-- SOURCE RECORDS follows --

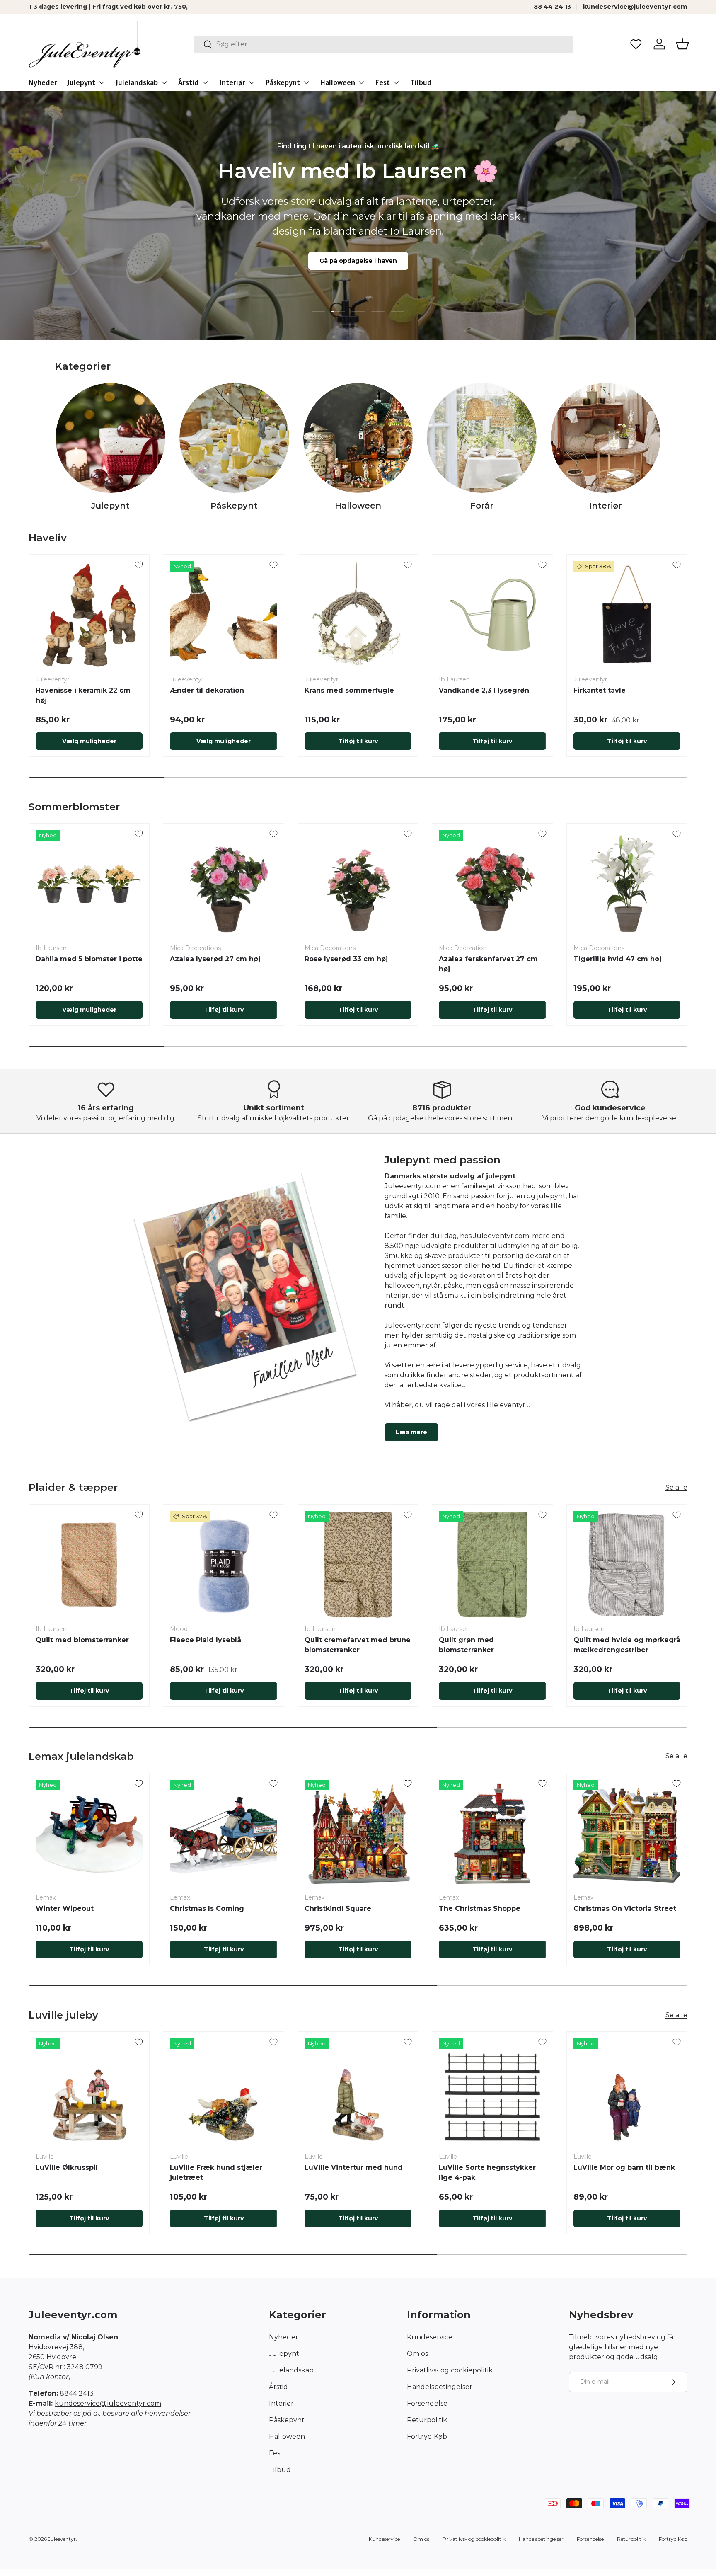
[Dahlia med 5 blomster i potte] (89, 883)
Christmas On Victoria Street (624, 1908)
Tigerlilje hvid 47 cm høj (617, 959)
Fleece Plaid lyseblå (205, 1640)
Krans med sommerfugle (349, 690)
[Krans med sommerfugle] (358, 614)
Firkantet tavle (599, 690)
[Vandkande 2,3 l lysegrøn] (492, 614)
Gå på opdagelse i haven (358, 260)
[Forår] (482, 438)
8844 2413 (77, 2393)
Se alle (676, 1487)
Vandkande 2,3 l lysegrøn (484, 690)
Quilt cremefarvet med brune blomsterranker (358, 1645)
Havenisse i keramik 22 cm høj (83, 695)
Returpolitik (427, 2420)
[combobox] (384, 44)
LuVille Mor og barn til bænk (624, 2167)
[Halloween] (358, 438)
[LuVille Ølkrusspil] (89, 2091)
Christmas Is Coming (207, 1908)
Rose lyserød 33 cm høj (346, 959)
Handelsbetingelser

-- SOURCE RECORDS concluded --

## PROBLEM TO WORK ON
Give back an exact repeat of the lines from the top of the data through the line that holds "Christmas Is Coming (207, 1908)", both included, and omit pictures.

## RESULT OF THE EXERCISE
[Dahlia med 5 blomster i potte] (89, 883)
Christmas On Victoria Street (624, 1908)
Tigerlilje hvid 47 cm høj (617, 959)
Fleece Plaid lyseblå (205, 1640)
Krans med sommerfugle (349, 690)
[Krans med sommerfugle] (358, 614)
Firkantet tavle (599, 690)
[Vandkande 2,3 l lysegrøn] (492, 614)
Gå på opdagelse i haven (358, 260)
[Forår] (482, 438)
8844 2413 (77, 2393)
Se alle (676, 1487)
Vandkande 2,3 l lysegrøn (484, 690)
Quilt cremefarvet med brune blomsterranker (358, 1645)
Havenisse i keramik 22 cm høj (83, 695)
Returpolitik (427, 2420)
[combobox] (384, 44)
LuVille Mor og barn til bænk (624, 2167)
[Halloween] (358, 438)
[LuVille Ølkrusspil] (89, 2091)
Christmas Is Coming (207, 1908)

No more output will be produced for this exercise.